THE PETROLEUM GEOLOGY OF THE ONSHORE BONAPARTE BASIN
The APPEA Journal
21(1) 5 - 15
Published: 1981
Abstract
The Bonaparte Basin formed in the Early-Mid Palaeozoic as a result of divergent left-lateral wrenching within the northeast trending Halls Creek Mobile Zone. The main phase of deposition in the onshore portion of the basin occurred in the Late Devonian to Early Carboniferous, when over 5 000 m of sediments were laid down. Extensive outcrops around the basin margins demonstrate complex facies relationships and the continuance of wrench faulting during deposition.A reef complex of Late Devonian age fringes the western basin margin. In the basin centre, shales and silts of the Bonaparte Beds form the lateral equivalent of the various facies cropping out around the flanks.

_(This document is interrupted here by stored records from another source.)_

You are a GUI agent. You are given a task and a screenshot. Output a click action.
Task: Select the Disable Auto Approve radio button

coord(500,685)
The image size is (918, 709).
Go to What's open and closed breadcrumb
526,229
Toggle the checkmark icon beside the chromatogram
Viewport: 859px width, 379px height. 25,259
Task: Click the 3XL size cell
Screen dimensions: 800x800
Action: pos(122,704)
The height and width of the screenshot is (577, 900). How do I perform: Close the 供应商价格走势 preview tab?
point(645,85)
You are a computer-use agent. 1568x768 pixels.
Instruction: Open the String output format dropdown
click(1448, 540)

A northeast trending basement high occurs in the eastern Bonaparte Basin. A barrier reef complex is predicted to cap the ridge with subtidal and estuarine sediments deposited in the shallow water conditions that existed east of the barrier.

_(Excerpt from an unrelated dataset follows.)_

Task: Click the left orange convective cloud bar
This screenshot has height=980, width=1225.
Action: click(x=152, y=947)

Oil shows have been encountered in shallow core holes drilled around the basin margins. Source rock analyses have also highlighted the potential of the basinal shales and lagoonal carbonates to produce hydrocarbons. Gas has flowed on test from thin sandstones within the Bonaparte Beds in two of the wells drilled onshore.
Reservoirs are predicted to be present in sandstones of the Bonaparte Beds and also where secondary porosity is developed in carbonates, especially those of the reef complex.
Although subsurface structural data are sparse, anticlines are mapped from outcrop data and structures related to both faulting and compaction over basement highs are predicted to occur.